_EXERCISE_
Return every line of the items below unchanged, leaving the pictures out of your answer.

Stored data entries
================

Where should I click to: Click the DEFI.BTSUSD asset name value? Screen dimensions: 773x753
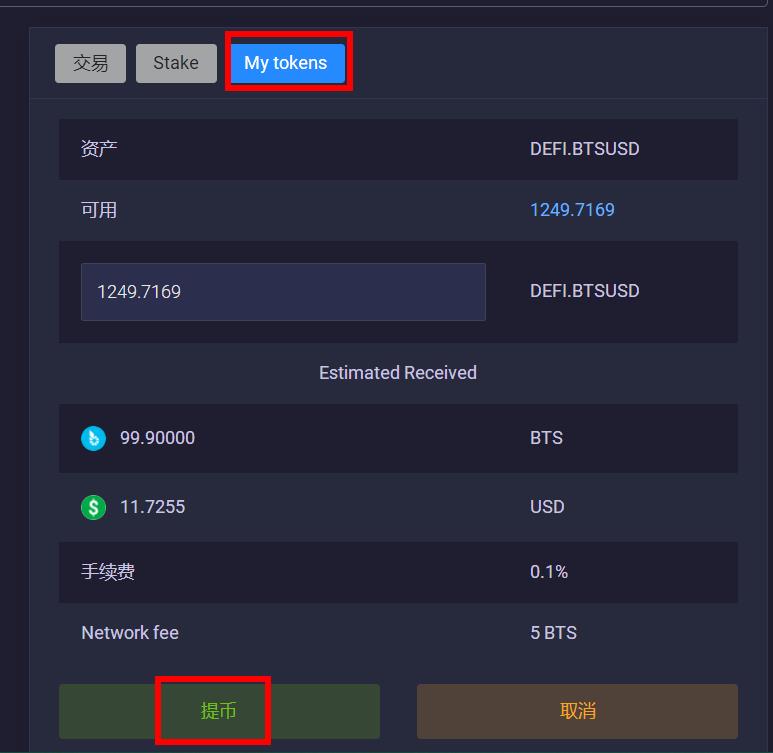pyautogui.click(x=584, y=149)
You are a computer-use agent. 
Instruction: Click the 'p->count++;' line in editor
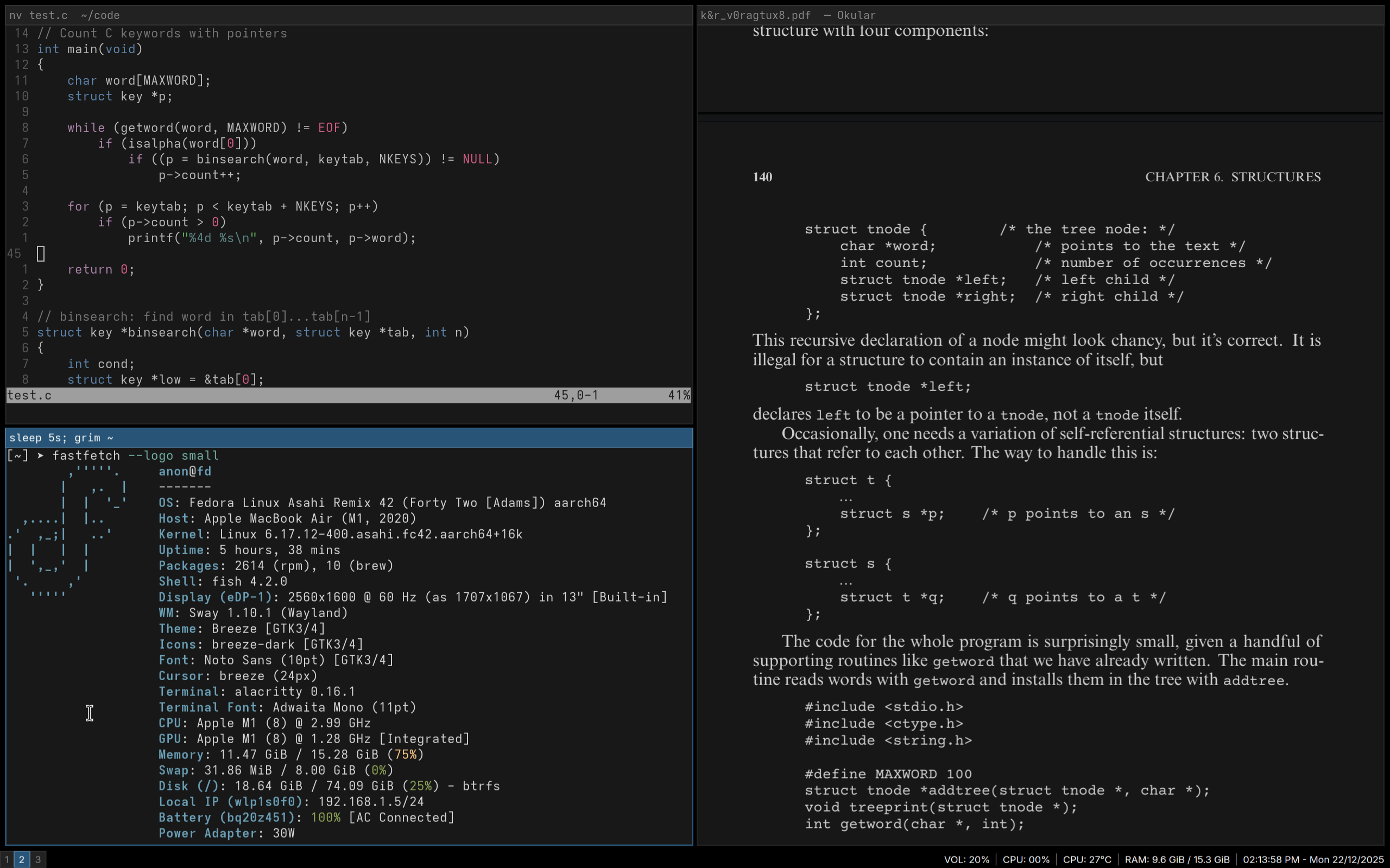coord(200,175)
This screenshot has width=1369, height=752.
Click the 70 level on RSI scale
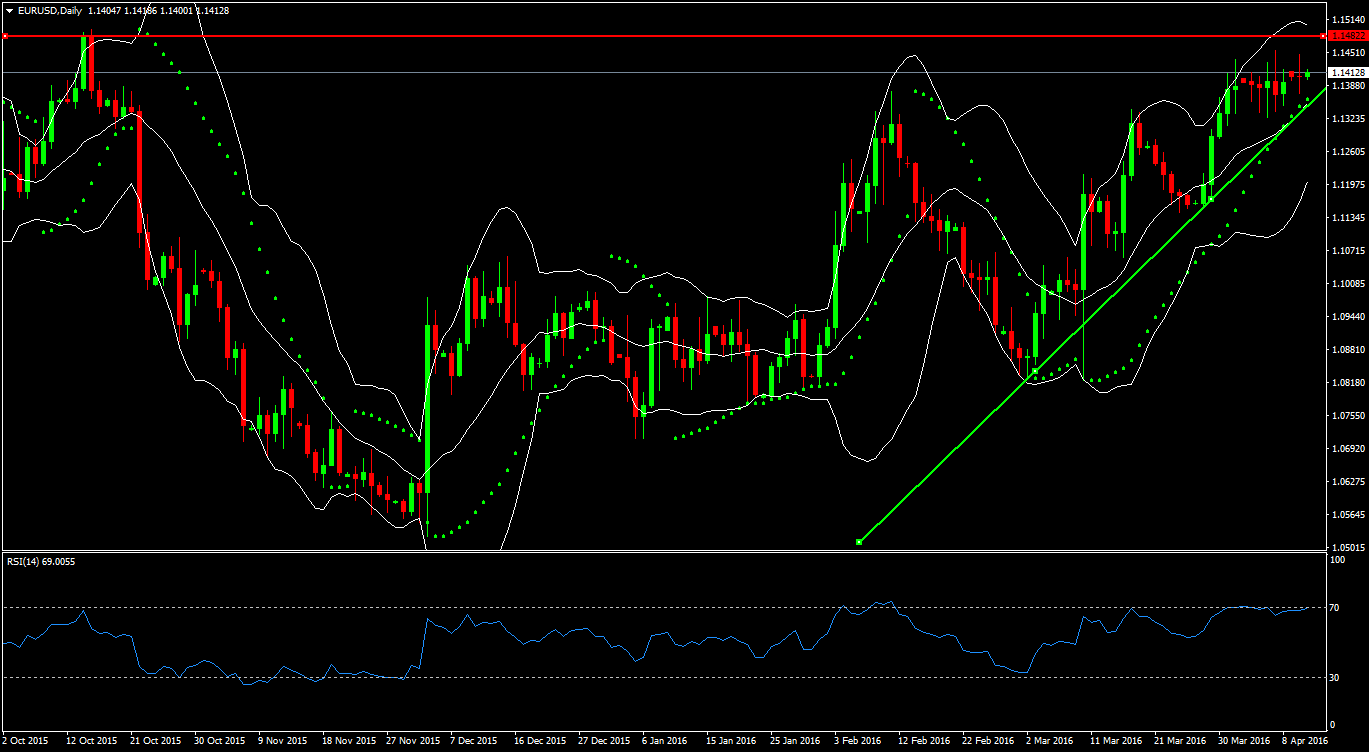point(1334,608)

================

_SOLUTION FOR THIS TASK_
Where should I click to: Click the DEFI.BTSUSD asset name value? Screen dimensions: 773x753
pyautogui.click(x=584, y=149)
You are a computer-use agent. 
Instruction: Click the 'p->count++;' line in editor
coord(200,175)
This screenshot has width=1369, height=752.
Click the 70 level on RSI scale
point(1334,608)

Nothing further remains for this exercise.